Il y a autre chose qui a changé depuis l’époque de Luther. Aujourd’hui, nous n’aspirons plus tant à être juste qu’à réussir notre vie. Réussir sa vie, pour la plupart d’entre nous, ce n’est pas avoir une Rolex au poignet, c’est déjà parvenir à concilier notre vie professionnelle, notre vie privée et nos convictions, si possible sans s’effondrer. Pendant un temps, j’ai cru que l’annonce de la grâce était une belle réponse à la peur de l’échec. Mais de plus en plus, je me demande : cela me console-t-il vraiment d’entendre à l’église que je suis un vilain pécheur et que Dieu, dans sa magnanimité, m’offre sa grâce condescendante ? N’est-ce pas redoubler l’humiliation terrestre par une humiliation spirituelle ? Cela me console beaucoup plus de savoir que Dieu lui-même est mis en échec par ce monde injuste qui le cloue sur une croix. Et que le Royaume de Dieu advient à partir de cet échec.
Il ne s’agit pas d’abandonner la justification par la foi en vertu de la grâce, mais de lui redonner sa juste place, de renoncer à en faire le centre de toute proclamation de l’Evangile. Ce faisant, nous nous libérons de la malédiction qui consiste à répondre inlassablement à une question qui n’est plus posée. Nous pouvons ainsi nous mettre à l’écoute des questions de nos contemporains et relire les Ecritures à frais nouveau, à partir de ces questions.

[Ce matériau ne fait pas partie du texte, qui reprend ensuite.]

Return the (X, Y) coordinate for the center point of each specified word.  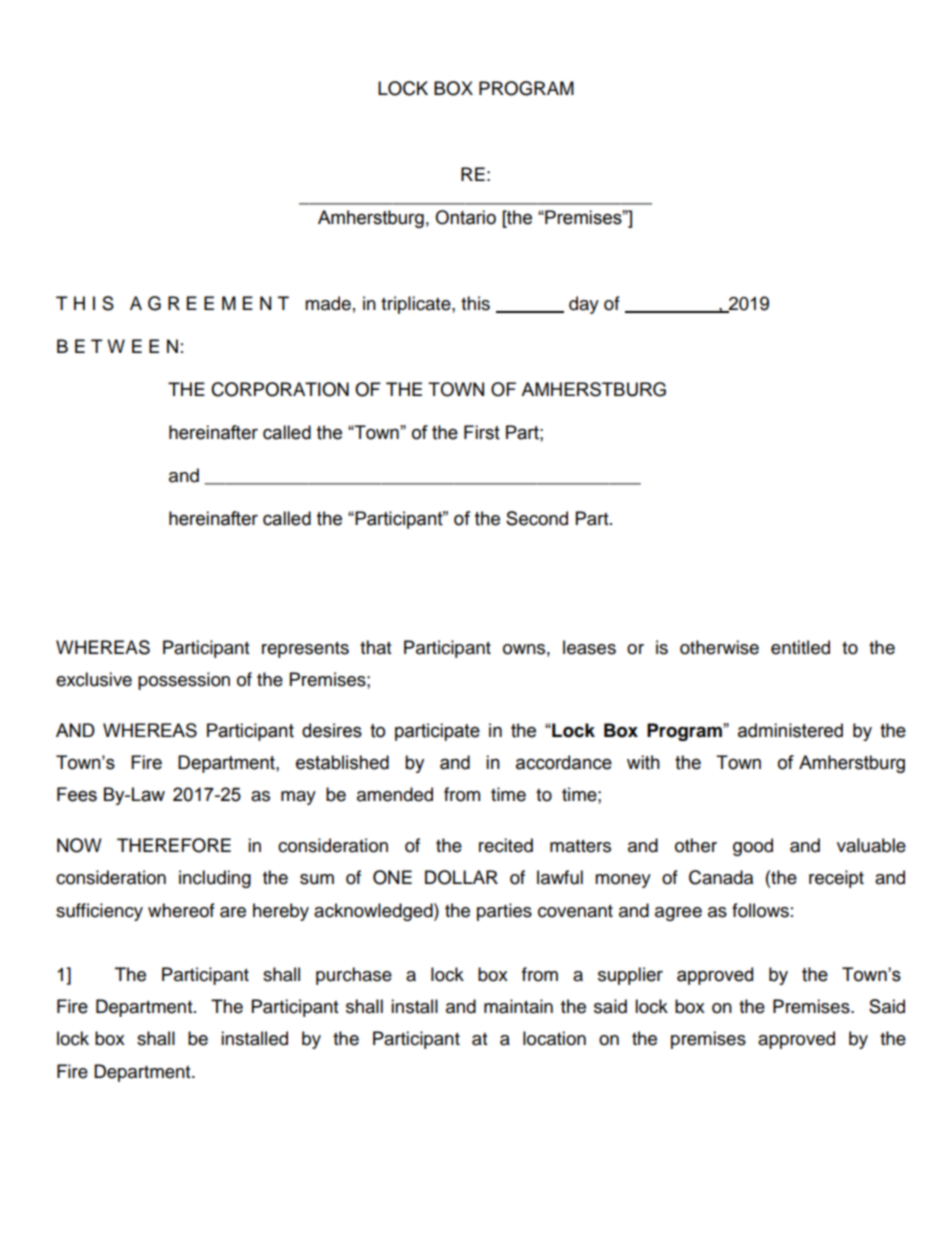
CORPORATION (280, 389)
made (328, 303)
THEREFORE (174, 845)
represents (305, 650)
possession (184, 681)
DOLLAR (461, 877)
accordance (564, 762)
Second (537, 518)
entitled (800, 647)
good (753, 847)
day (584, 305)
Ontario (465, 217)
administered (790, 730)
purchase (354, 976)
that (375, 647)
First (482, 432)
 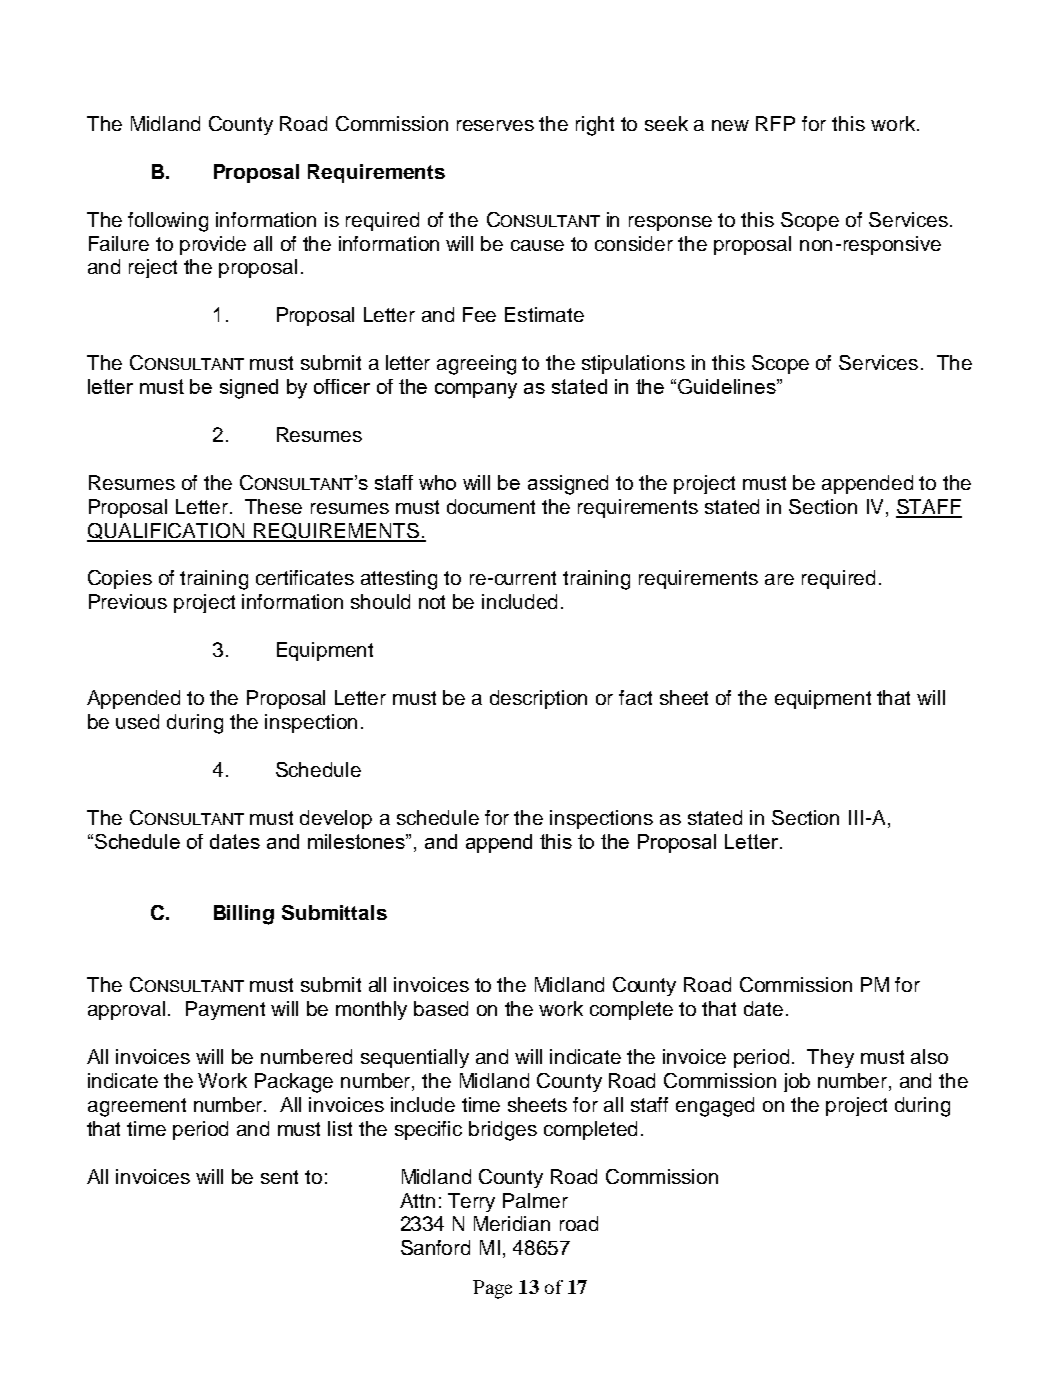 What do you see at coordinates (495, 125) in the screenshot?
I see `reserves` at bounding box center [495, 125].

Si je refuse à la justification par la foi cette place centrale, suis-je encore luthérien ? Je le suis peut-être plus que jamais, car il m’est à nouveau possible de découvrir, comme Luther en son temps, le potentiel libérateur et salvateur de la Parole de Dieu[1].
[1] De grands théologiens, tout en restant très attachés à l’héritage de Luther, explorent ainsi d’autres pistes que la justification par la foi. Gérard Siegwalt nous invite à redécouvrir Dieu comme créateur, et non seulement comme Sauveur. Jürgen Moltmann montre comment l’espérance chrétienne ouvre des horizons politiques.